MICHAEL KRONDL: WAVE

Image: Michael Krondl, Wave, digital photo on vinyl / ©Michael Krondl  

Image: Michael Krondl, Wave, digital photo on vinyl / ©Michael Krondl  

PRESS RELEASE / FALL 2005

"When you walk in there, it looks like three-quarters of an empty swimming pool outside these Malibu-suburban sliding glass doors," said Michael Krondl of Black & White Gallery's outdoor project space. "I thought, let's put people at the bottom of the swimming pool and then put them under some kind of threat." That threat turned out to be a two-story photograph of a breaking wave crashing through the back wall of the space.
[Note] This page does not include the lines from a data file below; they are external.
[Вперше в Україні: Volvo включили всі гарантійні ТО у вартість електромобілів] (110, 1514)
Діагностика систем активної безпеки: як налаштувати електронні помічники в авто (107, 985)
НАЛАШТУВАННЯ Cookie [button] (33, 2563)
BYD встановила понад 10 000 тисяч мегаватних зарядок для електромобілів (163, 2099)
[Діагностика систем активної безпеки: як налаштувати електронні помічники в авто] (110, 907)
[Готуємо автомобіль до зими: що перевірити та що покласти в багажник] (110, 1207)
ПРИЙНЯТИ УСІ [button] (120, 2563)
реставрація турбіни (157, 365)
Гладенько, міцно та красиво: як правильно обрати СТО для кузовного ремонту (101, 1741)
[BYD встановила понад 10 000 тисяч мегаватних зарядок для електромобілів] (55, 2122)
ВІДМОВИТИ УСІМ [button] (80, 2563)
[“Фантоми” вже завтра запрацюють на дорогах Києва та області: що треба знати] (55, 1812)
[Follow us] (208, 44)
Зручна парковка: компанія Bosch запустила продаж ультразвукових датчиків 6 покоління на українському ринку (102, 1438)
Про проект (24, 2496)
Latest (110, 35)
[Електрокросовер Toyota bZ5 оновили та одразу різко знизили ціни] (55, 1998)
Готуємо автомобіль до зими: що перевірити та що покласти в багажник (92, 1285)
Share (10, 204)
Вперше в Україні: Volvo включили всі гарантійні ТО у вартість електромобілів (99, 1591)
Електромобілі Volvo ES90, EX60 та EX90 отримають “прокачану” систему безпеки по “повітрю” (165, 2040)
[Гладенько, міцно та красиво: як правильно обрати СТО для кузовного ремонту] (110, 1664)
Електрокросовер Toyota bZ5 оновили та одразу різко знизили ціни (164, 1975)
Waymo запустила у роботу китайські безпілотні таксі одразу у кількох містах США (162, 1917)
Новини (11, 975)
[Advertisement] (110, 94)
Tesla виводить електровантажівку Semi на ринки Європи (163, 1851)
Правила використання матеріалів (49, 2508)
Printed on vinyl like a highway billboard, Krondl calculated the cropping and dimensions of the image for maximum trompe l'oeil effect, dissolving the boundaries of the space like a Baroque ceiling painting and inspiring a sense of awe and even primal fear. Krondl's desire for an immediate and emotional response to the work relates to the role of nature in his larger body of work. He uses images that elicit an irrational reaction in order to counter strains of conceptual art that posit a rigid split between intellectual and emotional responses, claiming that the approach discounts humans' connection to nature writ large. "Your first reaction is not an intellectual reaction," said the artist. "Your first reaction is an animal reaction." Through his work, Krondl attempts to undo the conceit that places humans above the natural world, a kind of arrogance that he insists leads to things such as global warming and rising sea levels. Of course, following an immediate reaction to the image, his work invites a string of political and ecological associations. Wave, in particular, was conceived shortly before the Asian tsunami, and the exhibition opened in the wake of Hurricane Katrina. While the artist didn't intend for the work to comment directly on either disaster—and was, in fact, wary of it becoming overly colored by those associations—both tragedies served to underscore the timeliness of Krondl's project.